# Aging and Friendships



## jnos (Dec 5, 2015)

Reading a few other threads here brought this to mind. I'm a late 60's female who had friends galore when I was younger. Now I think it's because I made them a priority. Over the years, moves, job changes, deaths, etc. it seems I have no close friends left. 

 The past few years I've been over involved with business, jobs, family caretaking and have let friends drop.  Is this common at my age or is it me? I meet a lot of women my age where there's an almost immediate mutual "like" between us. Even though in my head I want to encourage a friendship, it's seems like too much effort. Is that crazy or what?

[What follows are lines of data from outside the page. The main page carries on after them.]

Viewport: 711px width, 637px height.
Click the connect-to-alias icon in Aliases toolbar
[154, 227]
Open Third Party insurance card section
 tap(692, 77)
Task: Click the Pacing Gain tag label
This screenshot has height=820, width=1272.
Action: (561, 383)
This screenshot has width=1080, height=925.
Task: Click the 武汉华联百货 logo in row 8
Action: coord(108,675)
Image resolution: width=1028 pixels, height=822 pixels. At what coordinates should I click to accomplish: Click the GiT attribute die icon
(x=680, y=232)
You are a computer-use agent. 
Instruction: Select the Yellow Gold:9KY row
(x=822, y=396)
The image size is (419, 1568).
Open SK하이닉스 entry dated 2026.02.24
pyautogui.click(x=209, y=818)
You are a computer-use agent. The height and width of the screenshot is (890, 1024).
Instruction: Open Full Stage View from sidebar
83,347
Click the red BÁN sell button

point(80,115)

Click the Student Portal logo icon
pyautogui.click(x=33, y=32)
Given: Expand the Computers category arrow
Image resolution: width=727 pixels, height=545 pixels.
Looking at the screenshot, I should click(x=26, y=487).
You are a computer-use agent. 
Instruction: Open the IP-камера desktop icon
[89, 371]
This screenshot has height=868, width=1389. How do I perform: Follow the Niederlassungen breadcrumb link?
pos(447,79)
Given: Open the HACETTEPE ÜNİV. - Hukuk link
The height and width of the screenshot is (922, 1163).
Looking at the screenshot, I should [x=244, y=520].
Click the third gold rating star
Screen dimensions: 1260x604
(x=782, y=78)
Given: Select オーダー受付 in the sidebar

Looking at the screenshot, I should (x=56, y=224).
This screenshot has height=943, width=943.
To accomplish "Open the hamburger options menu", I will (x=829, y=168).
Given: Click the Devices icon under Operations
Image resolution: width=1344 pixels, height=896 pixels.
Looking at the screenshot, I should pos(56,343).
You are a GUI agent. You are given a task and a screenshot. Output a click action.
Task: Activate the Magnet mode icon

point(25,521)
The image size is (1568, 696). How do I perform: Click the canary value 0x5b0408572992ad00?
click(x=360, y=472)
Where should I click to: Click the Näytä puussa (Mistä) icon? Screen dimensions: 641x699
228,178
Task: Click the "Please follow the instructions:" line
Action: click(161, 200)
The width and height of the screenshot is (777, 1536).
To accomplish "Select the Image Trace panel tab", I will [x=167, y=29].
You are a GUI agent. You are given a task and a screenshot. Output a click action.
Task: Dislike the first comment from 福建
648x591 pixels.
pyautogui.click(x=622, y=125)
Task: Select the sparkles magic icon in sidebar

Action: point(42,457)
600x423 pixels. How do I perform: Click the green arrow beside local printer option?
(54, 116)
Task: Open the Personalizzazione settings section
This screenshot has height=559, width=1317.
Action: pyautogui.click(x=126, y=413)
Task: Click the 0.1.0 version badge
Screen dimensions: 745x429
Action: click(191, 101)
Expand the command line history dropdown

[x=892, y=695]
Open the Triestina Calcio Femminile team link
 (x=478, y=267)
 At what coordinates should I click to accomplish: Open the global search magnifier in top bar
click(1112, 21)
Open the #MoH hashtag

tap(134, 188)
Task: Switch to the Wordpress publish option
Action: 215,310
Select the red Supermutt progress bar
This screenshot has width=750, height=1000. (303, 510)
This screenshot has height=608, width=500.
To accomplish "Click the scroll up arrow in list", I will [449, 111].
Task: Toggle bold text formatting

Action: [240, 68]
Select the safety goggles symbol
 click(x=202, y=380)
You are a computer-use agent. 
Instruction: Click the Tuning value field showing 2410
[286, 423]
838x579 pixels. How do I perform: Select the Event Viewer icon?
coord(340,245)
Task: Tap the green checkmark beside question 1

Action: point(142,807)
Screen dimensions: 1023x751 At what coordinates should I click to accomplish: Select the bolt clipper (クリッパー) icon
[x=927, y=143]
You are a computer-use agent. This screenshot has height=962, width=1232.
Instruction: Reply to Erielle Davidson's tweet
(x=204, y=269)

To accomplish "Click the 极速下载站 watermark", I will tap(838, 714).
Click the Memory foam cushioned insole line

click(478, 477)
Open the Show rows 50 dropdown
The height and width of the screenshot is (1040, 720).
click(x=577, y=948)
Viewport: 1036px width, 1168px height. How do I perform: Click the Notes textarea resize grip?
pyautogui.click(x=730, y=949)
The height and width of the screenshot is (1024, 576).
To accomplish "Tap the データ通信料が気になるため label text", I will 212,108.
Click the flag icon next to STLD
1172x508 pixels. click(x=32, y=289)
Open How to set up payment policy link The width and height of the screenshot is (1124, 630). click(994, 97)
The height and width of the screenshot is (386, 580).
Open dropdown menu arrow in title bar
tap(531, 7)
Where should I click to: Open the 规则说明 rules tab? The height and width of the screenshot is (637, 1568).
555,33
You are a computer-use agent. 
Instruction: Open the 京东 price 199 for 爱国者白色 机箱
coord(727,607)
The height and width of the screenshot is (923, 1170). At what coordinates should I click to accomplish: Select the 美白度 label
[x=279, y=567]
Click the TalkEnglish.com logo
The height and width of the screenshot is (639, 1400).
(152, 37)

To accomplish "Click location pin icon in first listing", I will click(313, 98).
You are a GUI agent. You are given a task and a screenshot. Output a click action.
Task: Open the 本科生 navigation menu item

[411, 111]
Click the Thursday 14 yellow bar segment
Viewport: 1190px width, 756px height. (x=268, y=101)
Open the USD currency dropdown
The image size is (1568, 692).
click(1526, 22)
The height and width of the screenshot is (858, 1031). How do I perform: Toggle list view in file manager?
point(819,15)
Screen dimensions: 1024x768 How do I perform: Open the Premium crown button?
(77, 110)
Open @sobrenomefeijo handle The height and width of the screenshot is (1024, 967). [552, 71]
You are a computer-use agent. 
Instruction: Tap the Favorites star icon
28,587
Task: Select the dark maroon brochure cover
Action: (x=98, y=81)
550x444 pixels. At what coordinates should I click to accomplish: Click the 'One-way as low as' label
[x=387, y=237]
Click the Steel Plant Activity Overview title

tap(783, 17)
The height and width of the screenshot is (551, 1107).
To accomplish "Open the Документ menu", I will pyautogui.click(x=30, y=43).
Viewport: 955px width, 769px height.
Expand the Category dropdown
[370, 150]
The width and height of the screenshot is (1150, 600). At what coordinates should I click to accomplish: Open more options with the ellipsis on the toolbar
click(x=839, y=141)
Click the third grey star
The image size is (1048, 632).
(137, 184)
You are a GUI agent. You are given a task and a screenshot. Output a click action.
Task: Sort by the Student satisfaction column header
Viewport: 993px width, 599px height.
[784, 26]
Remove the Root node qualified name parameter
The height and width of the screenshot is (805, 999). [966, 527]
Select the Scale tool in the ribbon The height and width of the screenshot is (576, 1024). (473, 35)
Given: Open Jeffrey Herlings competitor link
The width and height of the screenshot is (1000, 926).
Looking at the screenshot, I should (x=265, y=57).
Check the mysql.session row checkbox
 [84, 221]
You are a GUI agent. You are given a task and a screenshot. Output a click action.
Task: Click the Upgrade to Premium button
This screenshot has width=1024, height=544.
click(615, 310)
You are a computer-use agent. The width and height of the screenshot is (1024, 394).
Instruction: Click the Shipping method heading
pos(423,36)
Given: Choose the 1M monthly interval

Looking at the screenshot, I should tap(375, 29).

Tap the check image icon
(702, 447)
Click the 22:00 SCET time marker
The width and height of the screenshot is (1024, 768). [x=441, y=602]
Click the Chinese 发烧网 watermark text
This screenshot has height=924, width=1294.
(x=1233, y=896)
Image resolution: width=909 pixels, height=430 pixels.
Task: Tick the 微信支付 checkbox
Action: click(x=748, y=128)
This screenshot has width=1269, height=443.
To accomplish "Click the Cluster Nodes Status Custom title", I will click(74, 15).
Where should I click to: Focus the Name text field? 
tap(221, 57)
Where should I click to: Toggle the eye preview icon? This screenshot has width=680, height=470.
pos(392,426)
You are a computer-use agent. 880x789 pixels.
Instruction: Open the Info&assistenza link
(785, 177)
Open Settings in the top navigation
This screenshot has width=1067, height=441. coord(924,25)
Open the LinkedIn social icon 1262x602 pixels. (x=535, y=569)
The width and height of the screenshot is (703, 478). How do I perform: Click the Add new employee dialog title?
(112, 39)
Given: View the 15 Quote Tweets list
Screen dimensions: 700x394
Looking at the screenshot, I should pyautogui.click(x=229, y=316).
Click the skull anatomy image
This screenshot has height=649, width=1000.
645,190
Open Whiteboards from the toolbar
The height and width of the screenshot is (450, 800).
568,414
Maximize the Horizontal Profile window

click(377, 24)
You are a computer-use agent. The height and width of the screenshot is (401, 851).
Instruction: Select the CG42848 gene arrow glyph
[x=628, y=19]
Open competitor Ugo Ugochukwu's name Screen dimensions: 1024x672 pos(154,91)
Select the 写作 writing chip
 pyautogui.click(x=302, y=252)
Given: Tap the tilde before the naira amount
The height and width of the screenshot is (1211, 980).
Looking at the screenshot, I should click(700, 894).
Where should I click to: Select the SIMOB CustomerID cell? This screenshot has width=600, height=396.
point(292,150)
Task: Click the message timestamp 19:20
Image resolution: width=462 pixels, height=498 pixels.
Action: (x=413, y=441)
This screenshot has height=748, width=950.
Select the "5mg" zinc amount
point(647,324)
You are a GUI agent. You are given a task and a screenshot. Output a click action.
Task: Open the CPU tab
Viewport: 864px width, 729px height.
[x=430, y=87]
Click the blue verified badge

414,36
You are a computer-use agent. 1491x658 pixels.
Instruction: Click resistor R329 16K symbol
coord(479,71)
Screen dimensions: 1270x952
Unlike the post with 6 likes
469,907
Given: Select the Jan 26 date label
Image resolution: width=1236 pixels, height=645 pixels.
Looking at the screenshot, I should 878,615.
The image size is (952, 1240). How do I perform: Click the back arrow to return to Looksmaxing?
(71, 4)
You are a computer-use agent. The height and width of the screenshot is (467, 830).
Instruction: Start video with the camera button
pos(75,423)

Are there others here who can relate?


----------



## SeaBreeze (Dec 5, 2015)

Throughout my life I never had, or wanted, a lot of friends.  I usually had a couple of close ones and that was good enough for me.  Like you, over the years, I've been very busy with working full time (and overtime) and tending to other things involving my home and family. 

 We also were caretakers in our home for my in laws, when they were elderly and in failing health, it was better than having either of them go to a nursing home, and we were happy to do it and make their final years as pleasurable as possible.  So, there was no time on the side for hanging out with friends.  Today, my best friend is my husband, and I have another close friend that I visit maybe once a year, exchange cards with and speak to occasionally on the phone.


----------



## applecruncher (Dec 5, 2015)

Hi jnos.  I don’t think it’s uncommon.

As the years roll by, people move, change jobs, have health issues, divorce, connect with others who they relate to better, sometimes their lives become too full of drama……..and stuff happens.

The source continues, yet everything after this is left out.